Two good secrets to this recipe:
1. You fire roast ALL the veggies. This eliminates blanching and peeling (yahoo!) and adds excellent flavor.
2. A food processor!
The best way we found to roast the veggies is to lay them out on a rack from our oven and char them using a propane weed burner torch. (Only outside of course.)
This year we set up outside. It was a gorgeous rainy afternoon-perfect for canning. : ) We did the roasting, the chopping, the cooking and the bottling all in our garage. Such a good idea! Way less mess and we actually had more room. We used a Camp Chef for the cooking and bottling. I’m telling you, this process was as simple as any canning can be. With the roasting, and the food processor, we were lovin’ our salsa making lives!
The recipe:
Roasted Salsa-medium
(makes approximately 12 quarts)
1/2 bushel tomatoes (Roma tomatoes yield more salsa, other varieties have more flavor and juice. We used half Roma’s, and half slicing.)
8 onions
8 Bell peppers
8 Jalapeno peppers
8 Serrano peppers
3 Habanero peppers (optional)
1 cup white vinegar
1/2 cup lemon juice
1/2 cup olive oil
2/3 cup salt
1/2 cup sugar
3 1/2 Tbs. minced garlic (fresh or from a bottle)

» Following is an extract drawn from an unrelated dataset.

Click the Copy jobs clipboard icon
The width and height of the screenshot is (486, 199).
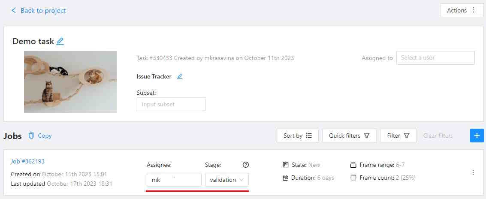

4-12 oz. cans tomato paste
2 bunches cilantro
Fire roast tomatoes, all peppers, onion, and garlic (if using fresh.) Chop all the vegetables as desired (chunky vs. less chunky,) leaving all the blackened, charred skins ON. This is where a food processor feels like a life saver! Put all chopped vegetables and all the rest of the ingredients in a large stock pot. Stir well. Bring to a low boil, stirring to avoid any burning on the bottom. Boil 25 minutes. The salsa may have extra juice at this point; for a thicker salsa, remove some juice by pressing a strainer into the stock pot and use a ladle to remove the extra juice. The juice can be bottled as well and used as a yummy V8 type drink or used in soups and chili. Fill prepared jars, be sure to wipe the rim before placing the lid and ring on. Process in water bath or steam canner for 20 minutes for pints, 30 minutes for quarts.
Be ready for the best salsa eating time of your life!
We must give a big thank you to Rob for being a super salsa genius!